An academic is calling for public debate on public access to Crown-owned farmland, saying the law governing access is ambiguous and is begging for further clarification.
The Crown owns more than a million hectares of South Island high country, the bulk of which is leased to farmers through pastoral leases which can be perpetually renewed.
University of Canterbury senior lecturer Dr Ann Brower said historically the law governing pastoral leases did not give farmers exclusive possession of the land, but only the right to graze it. This would imply the public has greater rights to access these high country stations. But she said decades of lobbying had created a perceived right of exclusive access.
“Other parts of the Land Act have ‘exclusive’ rights written into it, but it’s conspicuously absent from the law regarding pastoral leases,” Brower said. “If lawmakers had meant to say exclusive, they would have said it.”
The law was tested in 2008 when Fish and Game went to the High Court to seek a judgement on whether farmers had the exclusive right of possession, however, the court found in favour of high country farmers.
But Brower said the decision was “muddy” and was “begging for further clarification” through a government review.

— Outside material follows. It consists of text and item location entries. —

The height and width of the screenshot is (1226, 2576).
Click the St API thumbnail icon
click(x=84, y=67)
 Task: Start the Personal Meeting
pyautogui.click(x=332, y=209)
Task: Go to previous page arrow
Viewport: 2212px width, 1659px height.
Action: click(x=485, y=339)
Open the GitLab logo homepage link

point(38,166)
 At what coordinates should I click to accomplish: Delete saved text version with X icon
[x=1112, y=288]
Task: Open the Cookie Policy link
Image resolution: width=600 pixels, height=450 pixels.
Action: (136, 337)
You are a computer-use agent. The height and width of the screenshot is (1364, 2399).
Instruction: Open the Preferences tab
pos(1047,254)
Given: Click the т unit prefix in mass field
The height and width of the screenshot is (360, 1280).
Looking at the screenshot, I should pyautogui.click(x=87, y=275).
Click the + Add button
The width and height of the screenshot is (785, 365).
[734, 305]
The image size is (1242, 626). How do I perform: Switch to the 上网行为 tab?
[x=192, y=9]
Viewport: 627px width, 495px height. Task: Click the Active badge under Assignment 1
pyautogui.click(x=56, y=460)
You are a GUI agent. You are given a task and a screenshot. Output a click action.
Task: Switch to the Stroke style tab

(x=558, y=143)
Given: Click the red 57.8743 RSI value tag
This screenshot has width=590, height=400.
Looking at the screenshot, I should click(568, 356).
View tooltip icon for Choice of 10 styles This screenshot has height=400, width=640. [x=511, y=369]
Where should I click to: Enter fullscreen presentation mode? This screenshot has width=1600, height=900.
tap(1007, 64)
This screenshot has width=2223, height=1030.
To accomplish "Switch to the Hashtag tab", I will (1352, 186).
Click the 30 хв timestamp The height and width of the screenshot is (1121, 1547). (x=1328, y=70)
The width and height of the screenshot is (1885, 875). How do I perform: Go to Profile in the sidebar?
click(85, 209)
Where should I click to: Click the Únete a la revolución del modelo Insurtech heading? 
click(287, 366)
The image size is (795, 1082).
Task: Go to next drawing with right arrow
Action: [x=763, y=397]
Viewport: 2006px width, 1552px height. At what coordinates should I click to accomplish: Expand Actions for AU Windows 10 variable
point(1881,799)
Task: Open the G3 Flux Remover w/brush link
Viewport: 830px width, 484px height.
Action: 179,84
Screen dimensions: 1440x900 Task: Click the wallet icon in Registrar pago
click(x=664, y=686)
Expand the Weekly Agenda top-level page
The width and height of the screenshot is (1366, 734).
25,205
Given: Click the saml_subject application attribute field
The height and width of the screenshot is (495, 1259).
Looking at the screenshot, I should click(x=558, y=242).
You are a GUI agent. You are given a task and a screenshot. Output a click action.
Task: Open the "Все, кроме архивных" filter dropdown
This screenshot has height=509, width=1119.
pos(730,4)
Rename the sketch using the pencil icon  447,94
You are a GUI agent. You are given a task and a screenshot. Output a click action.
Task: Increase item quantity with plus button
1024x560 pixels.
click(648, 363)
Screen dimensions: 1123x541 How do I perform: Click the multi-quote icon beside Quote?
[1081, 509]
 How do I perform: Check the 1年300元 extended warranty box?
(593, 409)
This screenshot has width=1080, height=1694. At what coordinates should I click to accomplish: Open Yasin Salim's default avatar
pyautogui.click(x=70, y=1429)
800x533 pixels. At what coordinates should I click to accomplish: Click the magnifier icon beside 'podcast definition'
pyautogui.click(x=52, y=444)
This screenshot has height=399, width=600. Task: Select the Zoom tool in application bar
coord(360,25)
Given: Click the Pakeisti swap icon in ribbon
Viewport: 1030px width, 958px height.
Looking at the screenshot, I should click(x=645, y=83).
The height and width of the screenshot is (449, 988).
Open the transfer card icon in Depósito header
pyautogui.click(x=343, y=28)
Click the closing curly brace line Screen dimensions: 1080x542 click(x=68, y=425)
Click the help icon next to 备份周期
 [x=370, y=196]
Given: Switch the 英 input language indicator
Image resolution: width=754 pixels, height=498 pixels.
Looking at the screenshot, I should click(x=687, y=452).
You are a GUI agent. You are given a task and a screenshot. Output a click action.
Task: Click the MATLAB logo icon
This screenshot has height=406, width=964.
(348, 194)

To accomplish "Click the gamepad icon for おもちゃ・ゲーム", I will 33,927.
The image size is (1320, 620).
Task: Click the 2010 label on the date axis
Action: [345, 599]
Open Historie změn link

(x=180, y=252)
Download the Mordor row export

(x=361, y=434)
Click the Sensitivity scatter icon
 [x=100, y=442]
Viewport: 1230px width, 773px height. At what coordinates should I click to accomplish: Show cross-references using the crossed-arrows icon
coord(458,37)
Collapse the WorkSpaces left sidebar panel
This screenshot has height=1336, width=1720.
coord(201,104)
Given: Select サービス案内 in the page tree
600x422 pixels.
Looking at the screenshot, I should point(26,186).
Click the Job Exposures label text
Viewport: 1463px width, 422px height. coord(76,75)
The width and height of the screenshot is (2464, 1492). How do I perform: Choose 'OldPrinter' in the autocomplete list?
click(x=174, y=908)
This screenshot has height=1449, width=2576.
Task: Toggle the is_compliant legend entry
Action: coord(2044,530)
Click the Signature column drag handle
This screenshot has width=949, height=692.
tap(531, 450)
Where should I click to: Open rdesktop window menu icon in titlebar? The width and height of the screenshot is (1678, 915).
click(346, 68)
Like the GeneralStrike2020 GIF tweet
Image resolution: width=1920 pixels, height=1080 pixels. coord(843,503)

“The government has the power to legislate and can amend the Land Act to say ‘exclusive’, or they could make Crown land explicitly more open to access. It’s time for a public debate on this.”
Another option to clarify the law would be if “a brave trespasser” was taken to court for tramping on farmland, forcing the leaseholder to prove their exclusive right of possession.
Federated Mountain Clubs (FMC) president Peter Wilson disagreed with Brower’s interpretation of the law and said access to high country farmland is the best it has been in years. Trampers already had access to large swathes of the country and a law change wasn’t necessary, he said.
“Forty-five per cent of the South Island is conservation estate which has free access,” Wilson said. “If you add in river beds, lakes, council reserves and parks, you’re looking at 50 to 60 per cent which has public access.”
The best way forward was to work with farmers, not against them, he said.
“Litigating for a right to roam won’t help. It will generate a backlash from farmers, which may take years to resolve and farmers might be inclined to lock the gate because they’re being taken to court again. It also risks seeing the law go further against the public interest.”